Recent Updates

Human microglia differentially respond to β-amyloid, tau, and combined Alzheimer’s disease pathologies in vivo

Recent studies have identified important species-dependent differences in the response of microglia to β-amyloid (Aβ) pathology. Yet, whether human microglia also interact differently with the pathognomonic combination of amyloid and tau pathologies that occur in Alzheimer’s disease (AD) remains unclear. We generated a xenotolerant mouse model of AD that develops both plaque and tangle pathologies, transplanted stem cell-derived microglial progenitors and examined the interactions between human microglia and AD pathologies with scRNA sequencing, immunohistochemistry, and in vitro modeling. The combined amyloid and tau pathologies induced robust type-I interferon and proinflammatory cytokine responses, as well as an increased adoption of a distinct “rod” morphology in human microglia. The rod morphology could be induced with type-I interferon treatment in vitro. We provide new insights into human microglial responses to combined AD pathologies and a novel platform to investigate and manipulate human microglia in vivo.

Highlights

• Amyloid pathology promotes the rapid development of neurofibrillary tangles and neuronal loss in a novel chimeric model of AD.
• Combined Alzheimer’s disease pathologies lead to an expansion of disease-associated microglia (DAM) and exacerbate Interferon-responsive and cytokine/chemokine-enriched states in xenotransplanted human microglia.
• The combination of amyloid and tau promotes the development of a distinctive rod microglial phenotype that closely correlates with tau pathology and neurodegeneration.
• Rod morphology and transcriptional changes can be modeled in vitro by treatment of induced pluripotent stem cells (iPSC) -microglia with type-I interferons.
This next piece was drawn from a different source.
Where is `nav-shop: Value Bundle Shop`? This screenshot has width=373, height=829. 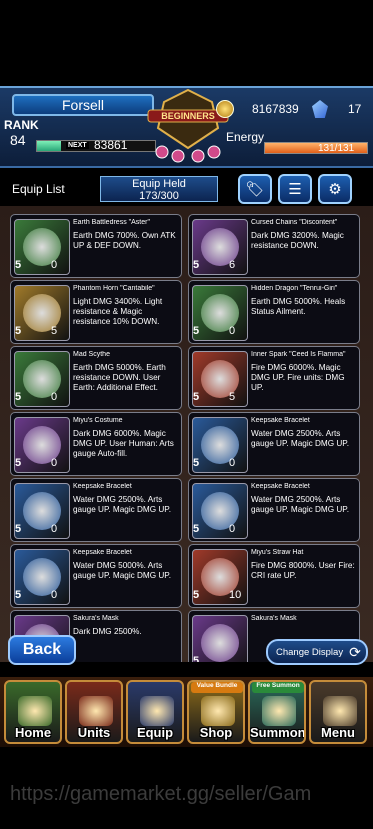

CSF1R inhibitor-resistant model for CNS-wide microglia replacement strategies

Recent advances in cell-based therapies have demonstrated therapeutic safety and efficacy for a variety of diseases. However, significant challenges remain in their development for the treatment of neurological disorders. Preclinical studies have explored microglial replacement strategies utilizing bone marrow transplantation and CSF1R inhibitor (CSF1Ri) treatment. However, these approaches often require highly invasive strategies and result in engrafted cells that remain transcriptionally and functionally distinct from microglia. To assess less-invasive microglia replacement strategies capable of preserving microglial ontogeny, we developed a Csf1r-G793A knockin mouse. We found that G793A mice develop typical microglial densities and peripheral hematopoietic populations, which exhibit broad CSF1Ri resistance enabling widespread microglia replacement following direct intraparenchymal injection or bone marrow transplantation. Furthermore, we demonstrate that widespread microglia replacement can be achieved via less-invasive intracisternal delivery of CSF1Ri-resistant murine and induced pluripotent stem cell (iPSC)-derived human microglia. Together with the accompanying study by Lombroso and colleagues, our findings demonstrate that G793A mice provide a robust and broadly applicable source of engraftable donor microglia and peripheral macrophages for the preclinical investigation of microglia replacement strategies.